Ademais, salientamos que o pensamento gramsciano insere-se hegemonicamente no
terreno da política e da ideologia, de forma que, sua teoria do Estado ampliado ou integral
(sociedade política, sociedade civil, hegemonia, ditadura, coerção, consenso, dominação,
direção, entre outros aspectos) nos permite refletir sobre uma diversidade de temas, sem que
percamos de vista as determinações estruturais em sua relação dialética com a superestrutura.
Nesse sentido, para fins analíticos do presente ensaio, nos detemos a refletir sobre o
conceito de hegemonia do autor, compreendendo que esta:
Caracteriza-se pela combinação da força e do consenso, que se equilibram de
modo variado, sem que a força suplante em muito o consenso, mas, ao
contrário, tentando fazer com que a força pareça apoiada no consenso da
maioria, expresso pelos chamados órgãos da opinião pública- jornais e
associações-, os quais, por isso, em certas situações, são artificialmente
multiplicados (GRAMSCI, 2007: 95).
Em outras palavras, o conceito de hegemonia refere-se a capacidade que um grupo social
tem de influenciar culturalmente outros grupos com suas concepções de mundo e valores. Para
tal, é necessário situar a sociedade política como classe dominante que “exerce seu poder e sua
dominação por uma ditadura através dos “aparelhos coercitivos de Estado” (MONTÃNO;
DURIGUETTO, 2010: 46), bem como, a sociedade civil, em que o “exercício do poder ocorre
por intermédio de uma relação de hegemonia que é construída pela direção política e pelo
consenso” (MONTÃNO; DURIGUETTO, 2010: 46). Nesse sentido, são utilizadas tanto forças
coercitivas, em que há a manuntenção do status quo pelos usos dos aparelhos coercitivos do
Estado (aparato militar, direito etc), como de estratégias de consenso, sejam eles ativos ou
passivos, por meio dos aparelhos privados de hegemonia, a exemplo dos grandes partidos e
sindicatos de massa, escolas, organizações culturais, movimentos sociais, mídia, etc.

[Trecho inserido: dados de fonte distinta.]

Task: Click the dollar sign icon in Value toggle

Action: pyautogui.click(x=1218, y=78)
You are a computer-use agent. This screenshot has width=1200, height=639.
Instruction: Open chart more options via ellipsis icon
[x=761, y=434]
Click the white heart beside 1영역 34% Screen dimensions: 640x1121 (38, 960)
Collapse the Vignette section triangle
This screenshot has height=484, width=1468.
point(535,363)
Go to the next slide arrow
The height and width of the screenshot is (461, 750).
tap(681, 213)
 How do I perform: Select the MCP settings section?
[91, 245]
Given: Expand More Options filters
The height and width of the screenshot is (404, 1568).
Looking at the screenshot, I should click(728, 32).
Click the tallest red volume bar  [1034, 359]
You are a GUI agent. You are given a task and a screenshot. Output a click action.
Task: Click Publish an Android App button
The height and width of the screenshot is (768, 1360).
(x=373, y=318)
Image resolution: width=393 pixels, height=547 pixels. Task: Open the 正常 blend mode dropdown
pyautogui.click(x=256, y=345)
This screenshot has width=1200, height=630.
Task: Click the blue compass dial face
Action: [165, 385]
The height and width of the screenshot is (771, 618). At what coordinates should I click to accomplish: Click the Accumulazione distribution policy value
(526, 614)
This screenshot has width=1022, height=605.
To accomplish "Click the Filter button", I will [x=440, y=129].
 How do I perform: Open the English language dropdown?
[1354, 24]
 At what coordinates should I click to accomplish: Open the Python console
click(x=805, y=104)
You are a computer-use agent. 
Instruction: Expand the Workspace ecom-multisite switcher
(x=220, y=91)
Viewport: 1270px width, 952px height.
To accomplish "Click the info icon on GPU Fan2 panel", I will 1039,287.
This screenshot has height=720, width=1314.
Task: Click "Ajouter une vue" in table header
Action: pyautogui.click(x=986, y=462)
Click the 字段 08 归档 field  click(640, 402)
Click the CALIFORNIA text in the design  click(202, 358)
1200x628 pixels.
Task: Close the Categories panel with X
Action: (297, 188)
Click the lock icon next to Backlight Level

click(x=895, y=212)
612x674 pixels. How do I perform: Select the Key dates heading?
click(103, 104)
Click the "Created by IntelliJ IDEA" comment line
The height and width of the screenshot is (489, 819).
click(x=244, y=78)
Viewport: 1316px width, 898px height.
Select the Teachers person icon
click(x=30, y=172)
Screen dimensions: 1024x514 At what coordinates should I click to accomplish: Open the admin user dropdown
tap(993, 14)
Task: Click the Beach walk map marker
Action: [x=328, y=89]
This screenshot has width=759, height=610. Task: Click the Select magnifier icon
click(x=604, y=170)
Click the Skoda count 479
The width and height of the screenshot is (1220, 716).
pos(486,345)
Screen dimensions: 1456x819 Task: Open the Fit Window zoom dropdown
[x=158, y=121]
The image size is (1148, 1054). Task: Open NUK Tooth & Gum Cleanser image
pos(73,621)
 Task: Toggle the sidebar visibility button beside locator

Com o exposto, podemos afirmar que o terreno de disputa pela hegemonia está
localizado, sobretudo, na sociedade civil, devido a maior permeabilidade da disputa pelas ideias
e concepões de mundo. A sociedade política pode ser classe dominante, mas precisa que a sua
legitimidade esteja presente entre as classes subalternas, para tornar-se também classe dirigente.
Segundo Coutinho (2011), nas palavras de Gerratana, Gramsci elaborou uma “teoria
geral da hegemonia”, que situa as disputas que envolvem o processo de busca pela hegemonia
vinculados tanto aos interesses proletários, quanto aos burgueses, visto que toda classe para
tornar-se dominante e dirigente deve possuir a hegemonia em determinando tempo histórico.
Assim, a hegemonia em Gramsci é um conceito estratégico e analítico, pois possibilita analisar
as diferentes formas com que as classes tornam-se dirigentes em cada tempo histórico, mas
também é um conceito central para pensar sua estratégia de transição para a sociedade regulada.